16.2.07

I magistrati onorari fantasmi per lo Stato

30/1/2007 (9:33) - LAVORO PRECARIO: STIPENDI DA FAME E NESSUNA TUTELA: E’ SCIOPERO

Scioperano anche i magistrati onorari, una figura entrata ormai a fare parte della macchina della Giustizia, ma non ancora tutelata

G.BAL.
TORINO
Guadagnano 900 euro al mese, sono precari, non hanno contributi previdenziali né ferie pagate. Non sono i soliti operatori di call-center, stereotipo del lavoratore «flessibile» e sfruttato del XXI secolo, della cui esistenza si è preso coscienza ormai da qualche anno. Sono i magistrati onorari, gente che ogni giorno rappresenta lo Stato nelle aule dei Tribunali.
Per la giustizia italiana sono simili ai fantasmi, eppure senza di loro gran parte dei processi non si potrebbe neppure celebrare. A Torino sono 71 (51 vice procuratori onorari, cioè sostituti in udienza dei pubblici ministeri; e 20 giudici onorari del Tribunale) e si sobbarcano circa il 70 per cento dei processi. Il 100 per cento, quando si parla di procedimenti davanti al Giudice di pace.
Per richiamare l’attenzione del Ministero della Giustizia, i magistrati onorari da ieri sono in sciopero in tutt’Italia e l’astensione continuerà per l’intera settimana.

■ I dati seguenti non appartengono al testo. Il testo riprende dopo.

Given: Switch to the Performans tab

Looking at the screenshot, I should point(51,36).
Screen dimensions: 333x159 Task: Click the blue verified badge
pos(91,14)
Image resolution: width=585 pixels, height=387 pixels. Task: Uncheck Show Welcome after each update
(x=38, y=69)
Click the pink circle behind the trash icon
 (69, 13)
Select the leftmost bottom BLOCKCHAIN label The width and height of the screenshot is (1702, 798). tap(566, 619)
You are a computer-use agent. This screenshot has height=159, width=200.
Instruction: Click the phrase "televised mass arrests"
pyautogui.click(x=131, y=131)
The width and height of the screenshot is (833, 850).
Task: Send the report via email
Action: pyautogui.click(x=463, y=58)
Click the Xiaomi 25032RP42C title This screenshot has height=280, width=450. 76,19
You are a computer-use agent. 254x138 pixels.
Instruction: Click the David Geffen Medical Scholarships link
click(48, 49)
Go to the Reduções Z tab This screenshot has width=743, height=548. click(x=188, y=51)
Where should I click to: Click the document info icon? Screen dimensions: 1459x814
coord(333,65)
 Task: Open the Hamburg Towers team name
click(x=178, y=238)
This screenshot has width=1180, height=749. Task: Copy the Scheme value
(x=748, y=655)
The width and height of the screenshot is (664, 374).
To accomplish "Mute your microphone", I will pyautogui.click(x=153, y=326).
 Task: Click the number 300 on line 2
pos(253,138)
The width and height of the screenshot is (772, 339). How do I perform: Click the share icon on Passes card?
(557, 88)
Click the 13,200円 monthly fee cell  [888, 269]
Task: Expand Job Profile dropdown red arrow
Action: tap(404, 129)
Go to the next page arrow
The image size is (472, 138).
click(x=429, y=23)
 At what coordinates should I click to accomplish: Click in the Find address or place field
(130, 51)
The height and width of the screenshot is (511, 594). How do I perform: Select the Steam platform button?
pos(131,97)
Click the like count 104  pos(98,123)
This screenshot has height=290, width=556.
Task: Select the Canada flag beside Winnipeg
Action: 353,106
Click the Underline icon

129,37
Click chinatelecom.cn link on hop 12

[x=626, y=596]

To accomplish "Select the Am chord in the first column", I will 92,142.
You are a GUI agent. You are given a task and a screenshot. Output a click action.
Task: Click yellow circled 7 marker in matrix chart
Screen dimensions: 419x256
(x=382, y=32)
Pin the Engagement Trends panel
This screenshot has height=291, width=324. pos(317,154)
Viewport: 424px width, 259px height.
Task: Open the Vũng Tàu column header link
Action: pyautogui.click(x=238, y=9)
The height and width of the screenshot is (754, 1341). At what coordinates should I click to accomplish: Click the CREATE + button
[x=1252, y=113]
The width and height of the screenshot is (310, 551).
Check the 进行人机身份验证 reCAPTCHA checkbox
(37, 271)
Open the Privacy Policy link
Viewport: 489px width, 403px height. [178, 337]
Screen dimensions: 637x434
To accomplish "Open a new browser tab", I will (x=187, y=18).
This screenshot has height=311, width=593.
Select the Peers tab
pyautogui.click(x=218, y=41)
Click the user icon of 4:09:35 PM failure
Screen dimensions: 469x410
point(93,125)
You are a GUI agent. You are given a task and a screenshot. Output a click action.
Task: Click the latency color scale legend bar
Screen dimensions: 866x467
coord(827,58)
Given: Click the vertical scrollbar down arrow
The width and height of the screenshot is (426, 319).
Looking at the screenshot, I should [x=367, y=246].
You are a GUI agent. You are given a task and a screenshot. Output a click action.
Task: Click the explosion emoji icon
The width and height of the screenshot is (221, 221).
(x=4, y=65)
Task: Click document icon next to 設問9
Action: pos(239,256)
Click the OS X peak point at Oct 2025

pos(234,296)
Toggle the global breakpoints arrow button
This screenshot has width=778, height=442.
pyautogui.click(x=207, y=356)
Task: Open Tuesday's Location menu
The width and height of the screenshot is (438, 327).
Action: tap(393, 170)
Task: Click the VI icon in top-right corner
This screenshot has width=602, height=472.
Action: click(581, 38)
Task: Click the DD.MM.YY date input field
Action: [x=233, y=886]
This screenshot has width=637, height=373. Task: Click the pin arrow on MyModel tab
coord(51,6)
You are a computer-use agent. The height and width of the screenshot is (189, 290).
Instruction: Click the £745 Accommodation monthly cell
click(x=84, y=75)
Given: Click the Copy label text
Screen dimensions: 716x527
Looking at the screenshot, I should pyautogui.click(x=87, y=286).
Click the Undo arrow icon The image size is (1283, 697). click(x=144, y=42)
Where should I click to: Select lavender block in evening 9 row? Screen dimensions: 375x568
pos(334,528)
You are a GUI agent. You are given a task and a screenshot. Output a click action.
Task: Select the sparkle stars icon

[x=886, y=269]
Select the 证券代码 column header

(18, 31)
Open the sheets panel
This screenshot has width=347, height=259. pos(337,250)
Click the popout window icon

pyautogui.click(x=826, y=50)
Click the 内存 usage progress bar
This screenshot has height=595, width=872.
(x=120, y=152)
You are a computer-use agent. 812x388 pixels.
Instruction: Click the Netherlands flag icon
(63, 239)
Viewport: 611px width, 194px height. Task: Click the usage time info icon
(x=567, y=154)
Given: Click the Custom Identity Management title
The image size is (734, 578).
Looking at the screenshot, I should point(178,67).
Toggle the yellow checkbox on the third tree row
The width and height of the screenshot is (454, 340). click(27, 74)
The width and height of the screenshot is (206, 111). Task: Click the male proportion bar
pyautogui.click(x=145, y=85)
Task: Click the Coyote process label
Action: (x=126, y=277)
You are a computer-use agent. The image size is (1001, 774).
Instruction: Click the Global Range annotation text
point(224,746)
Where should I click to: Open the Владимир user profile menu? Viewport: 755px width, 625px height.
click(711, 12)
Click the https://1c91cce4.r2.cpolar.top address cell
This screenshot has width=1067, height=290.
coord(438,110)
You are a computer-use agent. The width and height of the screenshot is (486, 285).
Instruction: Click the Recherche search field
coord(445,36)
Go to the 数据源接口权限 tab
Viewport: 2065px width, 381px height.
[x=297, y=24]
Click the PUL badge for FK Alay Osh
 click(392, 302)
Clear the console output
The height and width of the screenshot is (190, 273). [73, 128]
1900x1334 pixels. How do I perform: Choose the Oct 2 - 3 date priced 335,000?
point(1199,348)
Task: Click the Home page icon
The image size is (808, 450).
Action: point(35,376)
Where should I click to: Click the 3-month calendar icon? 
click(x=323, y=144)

In Tribunale, a Torino, i processi sono andati avanti comunque, ma il procuratore capo Maddalena ha dovuto mandare in aula i sostituti procuratori anche per i procedimenti «minori» - furti, maltrattamenti, infortuni sul lavoro - distogliendoli dalle indagini più importanti.
«La nostra è una situazione intollerabile - spiega Micaela Soriente, rappresentante dei vice procuratori onorari torinesi - ci occupiamo della maggior parte dei processi e nell’arco della mattinata dobbiamo seguire fino a dieci dibattimenti, senza contare le ore di studio del fascicolo. Ma i compensi sono irrisori: un gettone di 73 euro netti al giorno». Ferie e malattia non vengono retribuite, così come non esistono versamenti previdenziali. In Procura lavorano in un’unica stanza, non hanno computer personali e spesso devono comprarsi i codici di tasca loro.
«L’aspetto grottesco - sottolinea Soriente - è che in Tribunale i datori di lavoro che trattano in questo modo i dipendenti vengono condannati. Se invece è lo Stato a comportarsi in questa maniera, allora va tutto bene».